| Extracted entries |
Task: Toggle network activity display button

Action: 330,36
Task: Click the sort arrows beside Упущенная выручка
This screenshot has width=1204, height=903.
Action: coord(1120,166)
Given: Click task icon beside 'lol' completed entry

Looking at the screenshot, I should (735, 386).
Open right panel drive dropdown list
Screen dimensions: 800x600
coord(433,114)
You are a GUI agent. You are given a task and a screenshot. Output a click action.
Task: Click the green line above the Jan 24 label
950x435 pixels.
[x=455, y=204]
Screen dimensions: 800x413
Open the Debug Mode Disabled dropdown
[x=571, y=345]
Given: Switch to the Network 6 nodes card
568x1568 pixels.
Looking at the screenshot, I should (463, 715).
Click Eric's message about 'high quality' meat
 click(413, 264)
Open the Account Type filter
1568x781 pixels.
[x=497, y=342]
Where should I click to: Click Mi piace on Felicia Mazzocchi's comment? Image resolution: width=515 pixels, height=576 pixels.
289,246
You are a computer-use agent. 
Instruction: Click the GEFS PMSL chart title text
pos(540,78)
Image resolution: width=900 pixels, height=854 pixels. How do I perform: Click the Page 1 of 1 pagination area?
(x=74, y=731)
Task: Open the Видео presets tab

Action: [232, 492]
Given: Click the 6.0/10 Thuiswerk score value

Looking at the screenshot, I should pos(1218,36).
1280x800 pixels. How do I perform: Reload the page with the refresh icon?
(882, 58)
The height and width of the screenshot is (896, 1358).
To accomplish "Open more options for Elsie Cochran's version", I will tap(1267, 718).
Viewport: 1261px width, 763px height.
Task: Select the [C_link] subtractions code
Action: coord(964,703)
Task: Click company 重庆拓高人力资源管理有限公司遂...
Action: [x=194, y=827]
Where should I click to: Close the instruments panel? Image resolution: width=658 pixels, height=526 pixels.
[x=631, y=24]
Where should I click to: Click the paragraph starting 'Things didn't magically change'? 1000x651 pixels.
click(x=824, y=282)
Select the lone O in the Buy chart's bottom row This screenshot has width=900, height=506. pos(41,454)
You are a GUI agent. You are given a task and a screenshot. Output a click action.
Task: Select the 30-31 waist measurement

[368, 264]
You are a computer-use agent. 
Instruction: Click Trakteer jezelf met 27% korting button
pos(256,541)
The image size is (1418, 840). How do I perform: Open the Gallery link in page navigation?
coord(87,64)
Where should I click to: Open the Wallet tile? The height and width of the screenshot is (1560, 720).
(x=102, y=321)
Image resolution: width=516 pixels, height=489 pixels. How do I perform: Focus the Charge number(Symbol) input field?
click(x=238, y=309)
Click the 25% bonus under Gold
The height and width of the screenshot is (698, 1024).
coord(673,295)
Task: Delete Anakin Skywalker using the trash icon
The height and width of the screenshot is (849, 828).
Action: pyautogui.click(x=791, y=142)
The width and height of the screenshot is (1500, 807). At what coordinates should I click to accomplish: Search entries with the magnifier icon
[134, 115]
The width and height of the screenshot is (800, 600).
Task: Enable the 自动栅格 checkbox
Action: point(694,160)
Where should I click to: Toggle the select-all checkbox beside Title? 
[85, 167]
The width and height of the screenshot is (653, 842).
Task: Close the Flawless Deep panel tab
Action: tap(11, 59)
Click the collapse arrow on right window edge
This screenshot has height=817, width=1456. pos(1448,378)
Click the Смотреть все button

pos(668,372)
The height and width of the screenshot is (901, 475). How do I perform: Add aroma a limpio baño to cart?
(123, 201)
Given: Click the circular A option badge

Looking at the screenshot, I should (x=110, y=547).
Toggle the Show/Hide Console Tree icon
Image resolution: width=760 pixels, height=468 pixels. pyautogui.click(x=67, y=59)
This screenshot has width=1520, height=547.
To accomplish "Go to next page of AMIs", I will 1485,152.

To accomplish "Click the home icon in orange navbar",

| Required action |
Copy exactly the stretch of data above from the line with "Given: Click the 6.0/10 Thuiswerk score value" through the line with "Select the lone", and omit all other lines.

| Task result |
Given: Click the 6.0/10 Thuiswerk score value

Looking at the screenshot, I should pos(1218,36).
1280x800 pixels. How do I perform: Reload the page with the refresh icon?
(882, 58)
The height and width of the screenshot is (896, 1358).
To accomplish "Open more options for Elsie Cochran's version", I will tap(1267, 718).
Viewport: 1261px width, 763px height.
Task: Select the [C_link] subtractions code
Action: coord(964,703)
Task: Click company 重庆拓高人力资源管理有限公司遂...
Action: [x=194, y=827]
Where should I click to: Close the instruments panel? Image resolution: width=658 pixels, height=526 pixels.
[x=631, y=24]
Where should I click to: Click the paragraph starting 'Things didn't magically change'? 1000x651 pixels.
click(x=824, y=282)
Select the lone O in the Buy chart's bottom row This screenshot has width=900, height=506. pos(41,454)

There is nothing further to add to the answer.